[Instructions to follow] Would you print all of the records below exactly, without skipping any?

START Data excerpts

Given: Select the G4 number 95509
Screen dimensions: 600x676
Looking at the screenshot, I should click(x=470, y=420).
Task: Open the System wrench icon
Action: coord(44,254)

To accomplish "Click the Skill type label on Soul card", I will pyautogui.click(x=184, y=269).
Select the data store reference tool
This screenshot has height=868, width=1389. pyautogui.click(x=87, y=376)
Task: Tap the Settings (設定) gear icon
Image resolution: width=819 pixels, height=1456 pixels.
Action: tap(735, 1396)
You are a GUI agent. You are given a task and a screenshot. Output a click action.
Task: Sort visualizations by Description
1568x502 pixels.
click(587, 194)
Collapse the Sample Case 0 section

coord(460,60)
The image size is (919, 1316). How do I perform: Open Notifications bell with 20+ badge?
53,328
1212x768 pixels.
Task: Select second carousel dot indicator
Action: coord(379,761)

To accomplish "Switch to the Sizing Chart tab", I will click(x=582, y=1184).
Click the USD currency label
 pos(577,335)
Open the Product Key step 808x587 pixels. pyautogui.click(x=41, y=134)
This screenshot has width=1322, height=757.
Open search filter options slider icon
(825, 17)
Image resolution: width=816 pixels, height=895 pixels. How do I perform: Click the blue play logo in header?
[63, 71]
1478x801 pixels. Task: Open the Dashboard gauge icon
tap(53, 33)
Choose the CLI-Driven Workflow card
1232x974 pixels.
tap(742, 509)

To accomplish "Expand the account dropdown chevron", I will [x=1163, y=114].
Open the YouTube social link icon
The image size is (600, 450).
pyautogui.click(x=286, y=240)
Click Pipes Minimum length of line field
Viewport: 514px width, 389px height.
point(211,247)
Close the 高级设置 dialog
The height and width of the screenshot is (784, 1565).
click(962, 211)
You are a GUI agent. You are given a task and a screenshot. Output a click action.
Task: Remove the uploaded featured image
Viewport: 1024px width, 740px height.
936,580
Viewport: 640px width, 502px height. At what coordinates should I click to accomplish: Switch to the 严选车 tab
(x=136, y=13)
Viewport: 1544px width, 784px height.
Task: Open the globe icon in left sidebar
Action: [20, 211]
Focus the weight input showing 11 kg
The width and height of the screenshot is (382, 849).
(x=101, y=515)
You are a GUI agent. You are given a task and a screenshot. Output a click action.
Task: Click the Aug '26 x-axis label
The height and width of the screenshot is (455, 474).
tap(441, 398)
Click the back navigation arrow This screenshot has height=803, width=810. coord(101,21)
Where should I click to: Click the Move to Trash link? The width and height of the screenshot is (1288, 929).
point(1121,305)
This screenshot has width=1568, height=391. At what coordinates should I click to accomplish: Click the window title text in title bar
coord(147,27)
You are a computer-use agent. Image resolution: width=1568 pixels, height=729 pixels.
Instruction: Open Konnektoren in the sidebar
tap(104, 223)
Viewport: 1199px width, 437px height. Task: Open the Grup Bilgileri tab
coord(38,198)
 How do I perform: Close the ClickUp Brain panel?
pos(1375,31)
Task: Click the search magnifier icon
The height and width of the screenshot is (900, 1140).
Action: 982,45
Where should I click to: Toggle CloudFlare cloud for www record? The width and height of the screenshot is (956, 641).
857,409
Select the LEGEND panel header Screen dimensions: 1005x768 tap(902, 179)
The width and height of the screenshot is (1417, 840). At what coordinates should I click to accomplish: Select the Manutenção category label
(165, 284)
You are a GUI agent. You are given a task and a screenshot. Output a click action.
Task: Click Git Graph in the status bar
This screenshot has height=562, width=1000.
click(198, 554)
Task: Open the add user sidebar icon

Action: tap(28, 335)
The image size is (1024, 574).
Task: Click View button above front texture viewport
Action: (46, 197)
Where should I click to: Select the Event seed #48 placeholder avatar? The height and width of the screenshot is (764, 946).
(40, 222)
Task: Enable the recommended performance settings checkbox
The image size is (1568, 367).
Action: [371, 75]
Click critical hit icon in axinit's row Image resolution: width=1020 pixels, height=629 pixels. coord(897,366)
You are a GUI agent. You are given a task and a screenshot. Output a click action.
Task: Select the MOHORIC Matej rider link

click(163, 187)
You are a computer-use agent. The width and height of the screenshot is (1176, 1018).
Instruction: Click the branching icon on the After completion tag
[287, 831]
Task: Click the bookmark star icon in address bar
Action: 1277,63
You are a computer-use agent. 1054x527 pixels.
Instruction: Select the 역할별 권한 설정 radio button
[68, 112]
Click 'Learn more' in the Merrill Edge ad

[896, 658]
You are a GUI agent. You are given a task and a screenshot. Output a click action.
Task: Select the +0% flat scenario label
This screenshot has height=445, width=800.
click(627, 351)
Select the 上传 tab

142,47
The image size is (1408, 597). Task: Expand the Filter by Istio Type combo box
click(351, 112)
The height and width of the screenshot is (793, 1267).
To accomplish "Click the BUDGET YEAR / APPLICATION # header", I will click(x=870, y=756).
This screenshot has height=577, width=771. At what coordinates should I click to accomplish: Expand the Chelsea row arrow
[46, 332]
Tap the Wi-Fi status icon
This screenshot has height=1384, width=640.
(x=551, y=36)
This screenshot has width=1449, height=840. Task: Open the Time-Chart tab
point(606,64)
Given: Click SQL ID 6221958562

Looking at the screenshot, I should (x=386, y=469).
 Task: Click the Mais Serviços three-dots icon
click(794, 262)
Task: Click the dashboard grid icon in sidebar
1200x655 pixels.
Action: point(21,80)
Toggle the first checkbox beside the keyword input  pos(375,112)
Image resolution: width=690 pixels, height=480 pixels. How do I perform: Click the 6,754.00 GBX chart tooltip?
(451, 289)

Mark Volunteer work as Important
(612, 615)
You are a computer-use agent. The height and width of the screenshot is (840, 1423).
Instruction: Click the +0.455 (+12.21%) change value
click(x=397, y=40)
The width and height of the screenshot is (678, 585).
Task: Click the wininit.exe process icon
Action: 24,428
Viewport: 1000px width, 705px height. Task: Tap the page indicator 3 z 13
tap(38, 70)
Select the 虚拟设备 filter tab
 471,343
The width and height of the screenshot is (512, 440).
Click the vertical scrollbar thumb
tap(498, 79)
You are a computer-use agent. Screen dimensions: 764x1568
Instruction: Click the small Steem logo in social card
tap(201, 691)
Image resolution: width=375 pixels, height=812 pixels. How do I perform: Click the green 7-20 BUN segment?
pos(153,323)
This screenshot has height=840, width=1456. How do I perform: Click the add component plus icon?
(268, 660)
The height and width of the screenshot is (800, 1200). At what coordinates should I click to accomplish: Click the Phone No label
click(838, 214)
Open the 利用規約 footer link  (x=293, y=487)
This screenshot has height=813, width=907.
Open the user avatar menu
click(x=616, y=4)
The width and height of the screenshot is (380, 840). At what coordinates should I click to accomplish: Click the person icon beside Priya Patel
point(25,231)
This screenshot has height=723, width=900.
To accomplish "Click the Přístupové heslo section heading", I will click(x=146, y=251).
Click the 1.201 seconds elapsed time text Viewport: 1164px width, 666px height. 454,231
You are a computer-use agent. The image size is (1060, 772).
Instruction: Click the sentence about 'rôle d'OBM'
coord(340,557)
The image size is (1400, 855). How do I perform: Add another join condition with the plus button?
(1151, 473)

END Data excerpts

[Worked solution]
Given: Select the G4 number 95509
Screen dimensions: 600x676
Looking at the screenshot, I should click(x=470, y=420).
Task: Open the System wrench icon
Action: coord(44,254)

To accomplish "Click the Skill type label on Soul card", I will pyautogui.click(x=184, y=269).
Select the data store reference tool
This screenshot has height=868, width=1389. pyautogui.click(x=87, y=376)
Task: Tap the Settings (設定) gear icon
Image resolution: width=819 pixels, height=1456 pixels.
Action: tap(735, 1396)
You are a GUI agent. You are given a task and a screenshot. Output a click action.
Task: Sort visualizations by Description
1568x502 pixels.
click(587, 194)
Collapse the Sample Case 0 section

coord(460,60)
The image size is (919, 1316). How do I perform: Open Notifications bell with 20+ badge?
53,328
1212x768 pixels.
Task: Select second carousel dot indicator
Action: coord(379,761)

To accomplish "Switch to the Sizing Chart tab", I will click(x=582, y=1184).
Click the USD currency label
 pos(577,335)
Open the Product Key step 808x587 pixels. pyautogui.click(x=41, y=134)
This screenshot has width=1322, height=757.
Open search filter options slider icon
(825, 17)
Image resolution: width=816 pixels, height=895 pixels. How do I perform: Click the blue play logo in header?
[63, 71]
1478x801 pixels. Task: Open the Dashboard gauge icon
tap(53, 33)
Choose the CLI-Driven Workflow card
1232x974 pixels.
tap(742, 509)

To accomplish "Expand the account dropdown chevron", I will [x=1163, y=114].
Open the YouTube social link icon
The image size is (600, 450).
pyautogui.click(x=286, y=240)
Click Pipes Minimum length of line field
Viewport: 514px width, 389px height.
point(211,247)
Close the 高级设置 dialog
The height and width of the screenshot is (784, 1565).
click(962, 211)
You are a GUI agent. You are given a task and a screenshot. Output a click action.
Task: Remove the uploaded featured image
Viewport: 1024px width, 740px height.
936,580
Viewport: 640px width, 502px height. At what coordinates should I click to accomplish: Switch to the 严选车 tab
(x=136, y=13)
Viewport: 1544px width, 784px height.
Task: Open the globe icon in left sidebar
Action: [20, 211]
Focus the weight input showing 11 kg
The width and height of the screenshot is (382, 849).
(x=101, y=515)
You are a GUI agent. You are given a task and a screenshot. Output a click action.
Task: Click the Aug '26 x-axis label
The height and width of the screenshot is (455, 474).
tap(441, 398)
Click the back navigation arrow This screenshot has height=803, width=810. coord(101,21)
Where should I click to: Click the Move to Trash link? The width and height of the screenshot is (1288, 929).
point(1121,305)
This screenshot has width=1568, height=391. At what coordinates should I click to accomplish: Click the window title text in title bar
coord(147,27)
You are a computer-use agent. Image resolution: width=1568 pixels, height=729 pixels.
Instruction: Open Konnektoren in the sidebar
tap(104, 223)
Viewport: 1199px width, 437px height. Task: Open the Grup Bilgileri tab
coord(38,198)
 How do I perform: Close the ClickUp Brain panel?
pos(1375,31)
Task: Click the search magnifier icon
The height and width of the screenshot is (900, 1140).
Action: 982,45
Where should I click to: Toggle CloudFlare cloud for www record? The width and height of the screenshot is (956, 641).
857,409
Select the LEGEND panel header Screen dimensions: 1005x768 tap(902, 179)
The width and height of the screenshot is (1417, 840). At what coordinates should I click to accomplish: Select the Manutenção category label
(165, 284)
You are a GUI agent. You are given a task and a screenshot. Output a click action.
Task: Click Git Graph in the status bar
This screenshot has height=562, width=1000.
click(198, 554)
Task: Open the add user sidebar icon

Action: tap(28, 335)
The image size is (1024, 574).
Task: Click View button above front texture viewport
Action: (46, 197)
Where should I click to: Select the Event seed #48 placeholder avatar? The height and width of the screenshot is (764, 946).
(40, 222)
Task: Enable the recommended performance settings checkbox
The image size is (1568, 367).
Action: [371, 75]
Click critical hit icon in axinit's row Image resolution: width=1020 pixels, height=629 pixels. coord(897,366)
You are a GUI agent. You are given a task and a screenshot. Output a click action.
Task: Select the MOHORIC Matej rider link

click(163, 187)
You are a computer-use agent. The width and height of the screenshot is (1176, 1018).
Instruction: Click the branching icon on the After completion tag
[287, 831]
Task: Click the bookmark star icon in address bar
Action: 1277,63
You are a computer-use agent. 1054x527 pixels.
Instruction: Select the 역할별 권한 설정 radio button
[68, 112]
Click 'Learn more' in the Merrill Edge ad

[896, 658]
You are a GUI agent. You are given a task and a screenshot. Output a click action.
Task: Select the +0% flat scenario label
This screenshot has height=445, width=800.
click(627, 351)
Select the 上传 tab

142,47
The image size is (1408, 597). Task: Expand the Filter by Istio Type combo box
click(351, 112)
The height and width of the screenshot is (793, 1267).
To accomplish "Click the BUDGET YEAR / APPLICATION # header", I will click(x=870, y=756).
This screenshot has height=577, width=771. At what coordinates should I click to accomplish: Expand the Chelsea row arrow
[46, 332]
Tap the Wi-Fi status icon
This screenshot has height=1384, width=640.
(x=551, y=36)
This screenshot has width=1449, height=840. Task: Open the Time-Chart tab
point(606,64)
Given: Click SQL ID 6221958562

Looking at the screenshot, I should (x=386, y=469).
 Task: Click the Mais Serviços three-dots icon
click(794, 262)
Task: Click the dashboard grid icon in sidebar
1200x655 pixels.
Action: point(21,80)
Toggle the first checkbox beside the keyword input  pos(375,112)
Image resolution: width=690 pixels, height=480 pixels. How do I perform: Click the 6,754.00 GBX chart tooltip?
(451, 289)

Mark Volunteer work as Important
(612, 615)
You are a computer-use agent. The height and width of the screenshot is (840, 1423).
Instruction: Click the +0.455 (+12.21%) change value
click(x=397, y=40)
The width and height of the screenshot is (678, 585).
Task: Click the wininit.exe process icon
Action: 24,428
Viewport: 1000px width, 705px height. Task: Tap the page indicator 3 z 13
tap(38, 70)
Select the 虚拟设备 filter tab
 471,343
The width and height of the screenshot is (512, 440).
Click the vertical scrollbar thumb
tap(498, 79)
You are a computer-use agent. Screen dimensions: 764x1568
Instruction: Click the small Steem logo in social card
tap(201, 691)
Image resolution: width=375 pixels, height=812 pixels. How do I perform: Click the green 7-20 BUN segment?
pos(153,323)
This screenshot has height=840, width=1456. How do I perform: Click the add component plus icon?
(268, 660)
The height and width of the screenshot is (800, 1200). At what coordinates should I click to accomplish: Click the Phone No label
click(838, 214)
Open the 利用規約 footer link  (x=293, y=487)
This screenshot has height=813, width=907.
Open the user avatar menu
click(x=616, y=4)
The width and height of the screenshot is (380, 840). At what coordinates should I click to accomplish: Click the person icon beside Priya Patel
point(25,231)
This screenshot has height=723, width=900.
To accomplish "Click the Přístupové heslo section heading", I will click(x=146, y=251).
Click the 1.201 seconds elapsed time text Viewport: 1164px width, 666px height. 454,231
You are a computer-use agent. The image size is (1060, 772).
Instruction: Click the sentence about 'rôle d'OBM'
coord(340,557)
The image size is (1400, 855). How do I perform: Add another join condition with the plus button?
(1151, 473)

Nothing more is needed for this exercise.